Kirsikka Lansmann, Bildungspolitikerin der SPD, richtete den Blick auf Länder, die bei der Pisa-Studie besser abgeschnitten haben als Deutschland. In Singapur genieße das Lehrpersonal ein höheres Ansehen, deshalb sei auch die Unterrichtsversorgung eine bessere. Dass Niedersachsen die Lehrer-Besoldung nun in einem Schritt anheben wird, wertete die Sozialdemokratin als Zeichen der Wertschätzung. Eine Schulstrukturdebatte eröffnete Lansmann mit Blick auf Estland: Dort würden Schüler neun Jahre gemeinsam beschult, bevor sich diese weiter ausdifferenzierten. Kindergärten genössen dort zudem einen höheren Stellenwert und würden nicht nur als Orte der Aufbewahrung von Kindern verstanden, sondern als Orte der frühkindlichen Bildung. Estland und Finnland begönnen zudem später mit der Notengebung.

„Die Zahl der Kinder, deren Muttersprache nicht Deutsch ist, steigt und steigt. Und das hat Auswirkungen.“

Harm Rykena (AfD) stellte die Migration als Hauptgrund für die Bildungsmisere in Deutschland heraus: „Die Zahl der Kinder, deren Muttersprache nicht Deutsch ist, steigt und steigt. Und das hat Auswirkungen.“ Die Bundesregierung solle den Familiennachzug stoppen, so Rykena.
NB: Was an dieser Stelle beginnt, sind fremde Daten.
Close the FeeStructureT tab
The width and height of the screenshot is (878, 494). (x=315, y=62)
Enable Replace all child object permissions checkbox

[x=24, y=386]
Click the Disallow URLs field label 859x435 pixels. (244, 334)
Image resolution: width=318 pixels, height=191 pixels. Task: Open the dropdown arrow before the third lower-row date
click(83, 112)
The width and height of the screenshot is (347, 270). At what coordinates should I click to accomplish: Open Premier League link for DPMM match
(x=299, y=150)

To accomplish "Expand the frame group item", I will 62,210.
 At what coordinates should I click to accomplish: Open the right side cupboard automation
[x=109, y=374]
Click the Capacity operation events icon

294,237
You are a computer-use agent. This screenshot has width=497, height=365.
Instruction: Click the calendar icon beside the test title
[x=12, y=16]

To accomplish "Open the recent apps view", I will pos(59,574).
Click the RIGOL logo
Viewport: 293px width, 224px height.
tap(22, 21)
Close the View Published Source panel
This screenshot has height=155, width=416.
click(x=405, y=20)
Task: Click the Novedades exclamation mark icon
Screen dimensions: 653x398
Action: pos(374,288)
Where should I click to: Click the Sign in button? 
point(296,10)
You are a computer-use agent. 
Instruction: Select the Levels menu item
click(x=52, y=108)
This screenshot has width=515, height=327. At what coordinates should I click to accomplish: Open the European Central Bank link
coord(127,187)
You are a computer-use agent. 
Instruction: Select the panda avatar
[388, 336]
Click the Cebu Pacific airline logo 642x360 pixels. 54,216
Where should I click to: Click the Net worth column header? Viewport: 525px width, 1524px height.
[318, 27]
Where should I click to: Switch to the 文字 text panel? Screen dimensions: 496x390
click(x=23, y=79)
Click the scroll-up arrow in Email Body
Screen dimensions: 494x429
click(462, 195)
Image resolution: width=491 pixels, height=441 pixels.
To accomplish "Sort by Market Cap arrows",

In der Schule solle man sich wieder auf Leistung und Disziplin besinnen.

Grünen-Politikerin wirft CDU Spaltung vor

Lena Nzume (Grüne) wich vor der inhaltlichen Debatte zunächst auf eine Meta-Ebene aus und kritisierte den Titel des CDU-Antrags. Sie warf der Fraktion Populismus und Polarisierung vor und belehrte die Abgeordneten darüber, die Methode des „Othering“ anzuwenden, also gezielt zu spalten und ein Feindbild zu konstruieren. „Die CDU übernimmt die Sprache von Rechtspopulisten“, sagte sie und löste damit erhebliche Proteste seitens der Unionspolitiker aus.

Wirft der CDU Polarisierung vor: Kultuspolitikerin Lena Nzume (Grüne) | Screenshot PlenarTV

Als Nzume sich dann doch den Inhalten des Themas zuwandte, sprach sie sich gegen das meritokratische Bildungssystem aus, also gegen ein System, das auf Aufstieg durch Leistung setzt. Das Bildungssystem sei seit 20 Jahren von Migration überrascht, stellte sie fest, lehnte aber eine Differenzierung nach Migrationshintergrund ab: Sprachförderung sei nicht nur für Migranten und Flüchtlinge wichtig, sondern für alle.